First of all, wasel, I TOTALLY get what you're saying and I agree 100 percent with it. And I don't think your response is weird or abnormal.
Secondly - this:
My husband died unexpectedly four months ago. It was a complete shock to me. I mean it, I was totally gobsmacked. He was very "into" politics and pretty opinionated about it all, but even he didn't go around talking about it much except with me - and that was mainly because this was an election year and the elections were coming up. Our adult kids are of all different political views and opinions (as well as religious - that's another topic that can be very divisive and much discussed). But the instant he died, the very instant, politics and religion fell completely to the wayside in my mind. All I cared about was the love of my kids and family and friends. I have friends of every different sort of political belief, and not a whit of that mattered when my husband died. And you know what - every single person who I love just loved me back, surrounded me with love in fact. Politics and religion didn't mean a dang thing or make a bit of difference in their actions and in the love we shared.
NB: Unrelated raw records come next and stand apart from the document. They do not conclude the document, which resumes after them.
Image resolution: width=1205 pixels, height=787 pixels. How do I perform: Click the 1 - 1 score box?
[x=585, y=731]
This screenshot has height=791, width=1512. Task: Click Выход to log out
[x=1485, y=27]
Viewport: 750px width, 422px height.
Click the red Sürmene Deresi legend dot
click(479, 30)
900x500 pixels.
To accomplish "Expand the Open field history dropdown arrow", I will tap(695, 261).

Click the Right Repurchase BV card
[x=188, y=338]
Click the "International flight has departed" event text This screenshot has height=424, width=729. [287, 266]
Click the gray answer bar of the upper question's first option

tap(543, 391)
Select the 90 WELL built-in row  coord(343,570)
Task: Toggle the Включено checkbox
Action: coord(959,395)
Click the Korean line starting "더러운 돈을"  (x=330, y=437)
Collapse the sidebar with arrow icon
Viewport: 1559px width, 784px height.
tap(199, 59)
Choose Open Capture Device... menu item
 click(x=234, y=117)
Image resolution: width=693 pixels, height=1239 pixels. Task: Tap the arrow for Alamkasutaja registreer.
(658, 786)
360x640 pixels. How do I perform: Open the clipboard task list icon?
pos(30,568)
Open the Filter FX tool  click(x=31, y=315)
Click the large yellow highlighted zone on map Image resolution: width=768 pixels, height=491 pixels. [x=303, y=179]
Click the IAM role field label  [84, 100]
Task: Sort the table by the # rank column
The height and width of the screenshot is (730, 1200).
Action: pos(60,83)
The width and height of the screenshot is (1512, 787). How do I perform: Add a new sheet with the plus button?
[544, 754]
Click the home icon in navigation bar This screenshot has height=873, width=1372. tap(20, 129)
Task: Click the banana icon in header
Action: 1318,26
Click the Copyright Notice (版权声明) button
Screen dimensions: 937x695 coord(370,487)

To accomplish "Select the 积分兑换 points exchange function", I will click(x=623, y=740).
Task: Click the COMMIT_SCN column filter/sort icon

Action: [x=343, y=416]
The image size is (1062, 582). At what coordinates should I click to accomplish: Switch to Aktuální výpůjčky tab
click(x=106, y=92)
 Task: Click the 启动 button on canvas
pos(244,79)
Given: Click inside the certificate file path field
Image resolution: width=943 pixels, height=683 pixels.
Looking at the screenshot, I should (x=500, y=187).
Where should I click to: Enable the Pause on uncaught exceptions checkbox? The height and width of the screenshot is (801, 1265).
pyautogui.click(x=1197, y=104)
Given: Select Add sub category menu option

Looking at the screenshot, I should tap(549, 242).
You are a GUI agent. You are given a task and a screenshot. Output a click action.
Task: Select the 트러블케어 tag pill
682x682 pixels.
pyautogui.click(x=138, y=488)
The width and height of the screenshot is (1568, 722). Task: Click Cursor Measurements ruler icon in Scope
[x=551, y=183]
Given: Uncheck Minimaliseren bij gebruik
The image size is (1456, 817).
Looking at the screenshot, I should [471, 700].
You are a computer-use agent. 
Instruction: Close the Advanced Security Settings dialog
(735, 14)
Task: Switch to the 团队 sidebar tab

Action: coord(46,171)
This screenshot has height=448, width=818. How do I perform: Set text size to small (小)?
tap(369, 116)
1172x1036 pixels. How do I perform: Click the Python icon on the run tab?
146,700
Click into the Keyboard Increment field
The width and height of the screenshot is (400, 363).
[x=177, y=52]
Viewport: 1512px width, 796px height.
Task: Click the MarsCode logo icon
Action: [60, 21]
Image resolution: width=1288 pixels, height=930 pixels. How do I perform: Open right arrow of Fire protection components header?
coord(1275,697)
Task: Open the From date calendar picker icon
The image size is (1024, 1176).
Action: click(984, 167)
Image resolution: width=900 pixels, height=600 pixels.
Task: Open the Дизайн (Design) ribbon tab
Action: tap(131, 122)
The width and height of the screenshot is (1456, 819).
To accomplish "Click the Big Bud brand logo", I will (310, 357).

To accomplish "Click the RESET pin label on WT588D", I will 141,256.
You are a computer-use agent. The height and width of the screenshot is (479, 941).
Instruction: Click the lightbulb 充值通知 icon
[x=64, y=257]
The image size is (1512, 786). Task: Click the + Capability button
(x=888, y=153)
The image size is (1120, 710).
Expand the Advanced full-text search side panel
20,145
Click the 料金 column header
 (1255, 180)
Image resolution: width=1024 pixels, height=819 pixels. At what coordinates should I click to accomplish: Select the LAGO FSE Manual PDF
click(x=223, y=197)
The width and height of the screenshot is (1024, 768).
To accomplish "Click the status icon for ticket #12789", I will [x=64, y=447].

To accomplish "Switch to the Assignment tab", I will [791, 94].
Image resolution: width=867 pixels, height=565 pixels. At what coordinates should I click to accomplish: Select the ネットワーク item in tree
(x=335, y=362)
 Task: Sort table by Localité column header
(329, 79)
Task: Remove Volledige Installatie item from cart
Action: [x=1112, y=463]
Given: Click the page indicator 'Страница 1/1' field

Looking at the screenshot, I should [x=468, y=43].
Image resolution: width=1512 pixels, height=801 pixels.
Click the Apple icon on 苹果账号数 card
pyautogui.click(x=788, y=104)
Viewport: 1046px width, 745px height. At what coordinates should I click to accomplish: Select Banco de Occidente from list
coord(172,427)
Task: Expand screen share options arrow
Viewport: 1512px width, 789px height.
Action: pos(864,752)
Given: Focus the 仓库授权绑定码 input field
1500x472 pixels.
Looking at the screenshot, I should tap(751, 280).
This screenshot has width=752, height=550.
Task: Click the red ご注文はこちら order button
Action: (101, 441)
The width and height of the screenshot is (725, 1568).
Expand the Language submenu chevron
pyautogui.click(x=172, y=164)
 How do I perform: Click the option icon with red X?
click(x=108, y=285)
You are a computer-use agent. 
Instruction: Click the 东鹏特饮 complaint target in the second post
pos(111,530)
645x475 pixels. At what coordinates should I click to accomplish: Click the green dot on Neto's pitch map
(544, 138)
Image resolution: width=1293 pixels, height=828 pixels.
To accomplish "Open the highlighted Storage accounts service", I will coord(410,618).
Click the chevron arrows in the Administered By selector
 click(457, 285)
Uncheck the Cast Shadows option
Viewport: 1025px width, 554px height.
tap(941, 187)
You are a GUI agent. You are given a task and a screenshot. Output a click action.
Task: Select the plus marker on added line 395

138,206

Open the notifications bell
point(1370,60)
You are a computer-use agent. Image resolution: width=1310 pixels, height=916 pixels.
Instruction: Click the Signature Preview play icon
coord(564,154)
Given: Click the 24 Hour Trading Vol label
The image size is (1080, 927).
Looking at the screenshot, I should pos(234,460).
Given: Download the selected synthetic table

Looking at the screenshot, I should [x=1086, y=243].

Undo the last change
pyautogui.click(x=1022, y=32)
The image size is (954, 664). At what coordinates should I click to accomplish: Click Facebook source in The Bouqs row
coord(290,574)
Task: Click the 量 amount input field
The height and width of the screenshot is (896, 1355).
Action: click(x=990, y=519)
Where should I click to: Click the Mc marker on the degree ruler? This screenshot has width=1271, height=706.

Those topics didn't even come up.
And since then, I've been able to make it very clear to everyone that I am uninterested in their political or religious beliefs. I mean, in the sense that I am not, I am simply NOT, going to argue with them, or in fact listen to any sort of diatribe. I hate to say it but that means I've had to block some people on social media, but oh well - I was sick of hearing all that stuff. But most people I'm able to just ignore it, not take the bait, not read their post or whatever.
They can do whatever they want but if they become too strident one way or the other, I'm checking out of their heartbreak hotel, so to speak. https://youtu.be/0h5aYg-C22A
I do not mind discussing politics at all, if your interlocutor is able to listen to different opinions. if he stands on his own and tries to prove it without listening to anyone, then this is already nonsense
Most people have a strong desire to engage in arguments. Politics is the perfect place to channel all that energy into one place and rant. Most arguments end up being incredibly superficial. If you look at this forum, you’ll see that the P&OC section gets the most traffic. That’s not by coincidence. As someone else mentioned, it’s become type of identity, a way to signal to the wider world, that this is my clan.
Great point. But the question is what clan do, for example, I fit into; an extreme left-winger, an AntiFa activist, who voted for Trump?
Oh-oh, jb. Sounds like a case for a mass shunning.
I feel somewhat the same - that politics has moved so far into Bizzaro World that there's no place for me anymore.
Hardly any of it has proved worth listening to. People keep arguing about what they're going to do, want to do and the only actual change I've seen in my seven decades in real life is where I am willing to take action in my little corner.